▸ Selected text:
________________________________________

My sister. My parents and my brother live very close by so they would all have involvement in practise. My sister knows this, but we haven't made a will yet. It's on the to do list.

catwoozle Wed 13-Dec-17 19:09:23

My sister in law, and if she isn't around, my cousin. flowers OP. Discuss it with the people involved, it's not easy but needs sorting.

It's easier to sort out if guardians are appointed by will than going to the court of guardians after a bereavement.

mustbemad17 Wed 13-Dec-17 19:09:38

My parents. If they were unable or, god forbid, not around, I have asked my best mate & her hubby to be guardians.

Snowman41 Wed 13-Dec-17 19:10:14

DD because she is old enough and no one understands these kids better. I would hate for her to ever be burdened, but we had a serious talk about things and she wouldn't want it to be anyone else. Prior to her turning 16 I literally had no one.

Howsthings1234 Wed 13-Dec-17 19:10:22

I don't think them having their own children should really come in to it. For me I made the decision based on who could love my children like their own, who could provide them with an outlook on life that I admire and who would be kind and fun.

________________________________________

▸ Dataset extract:
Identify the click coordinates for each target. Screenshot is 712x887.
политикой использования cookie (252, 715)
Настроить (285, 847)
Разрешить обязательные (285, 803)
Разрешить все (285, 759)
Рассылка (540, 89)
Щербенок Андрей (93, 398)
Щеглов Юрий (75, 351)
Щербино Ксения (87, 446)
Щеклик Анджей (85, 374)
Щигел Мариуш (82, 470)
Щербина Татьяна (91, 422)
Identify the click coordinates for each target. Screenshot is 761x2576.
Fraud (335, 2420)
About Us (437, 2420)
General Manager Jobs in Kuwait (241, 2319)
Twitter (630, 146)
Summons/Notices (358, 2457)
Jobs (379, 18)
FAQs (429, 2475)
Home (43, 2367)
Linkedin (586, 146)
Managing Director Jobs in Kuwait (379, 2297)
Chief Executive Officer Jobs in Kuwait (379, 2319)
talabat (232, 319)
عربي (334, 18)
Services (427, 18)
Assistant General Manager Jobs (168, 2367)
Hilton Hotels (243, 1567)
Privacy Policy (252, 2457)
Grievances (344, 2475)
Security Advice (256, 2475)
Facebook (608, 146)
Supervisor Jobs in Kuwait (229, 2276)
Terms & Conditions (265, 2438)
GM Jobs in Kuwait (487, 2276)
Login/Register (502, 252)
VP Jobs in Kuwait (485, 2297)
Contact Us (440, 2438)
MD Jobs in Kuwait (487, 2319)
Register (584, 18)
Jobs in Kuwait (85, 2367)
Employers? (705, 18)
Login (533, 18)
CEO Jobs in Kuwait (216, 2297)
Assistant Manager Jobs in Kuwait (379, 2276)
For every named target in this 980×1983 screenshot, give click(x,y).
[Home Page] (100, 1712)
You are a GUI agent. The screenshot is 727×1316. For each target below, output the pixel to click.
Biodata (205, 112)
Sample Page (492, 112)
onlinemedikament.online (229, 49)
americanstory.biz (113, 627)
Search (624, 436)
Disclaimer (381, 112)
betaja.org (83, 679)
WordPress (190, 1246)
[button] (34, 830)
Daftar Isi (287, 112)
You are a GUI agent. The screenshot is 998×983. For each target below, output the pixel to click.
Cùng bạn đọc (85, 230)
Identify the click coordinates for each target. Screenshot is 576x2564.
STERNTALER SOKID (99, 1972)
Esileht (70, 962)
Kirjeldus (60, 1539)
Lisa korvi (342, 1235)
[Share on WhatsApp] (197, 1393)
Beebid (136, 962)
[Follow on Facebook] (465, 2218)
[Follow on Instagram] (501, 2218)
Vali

________________________________________

▸ Task list:
1. Can you quote the forum thread on choosing guardians word for word, starting at "Howsthings1234 Wed 13-Dec-17" and ending at "kind and fun."?
2. In the forum thread on choosing guardians, whom did mustbemad17 ask to be guardians if their parents were unable or not around?

▸ Answers to the problems:
1.
Howsthings1234 Wed 13-Dec-17 19:10:22

I don't think them having their own children should really come in to it. For me I made the decision based on who could love my children like their own, who could provide them with an outlook on life that I admire and who would be kind and fun.

2. Their best mate and her hubby.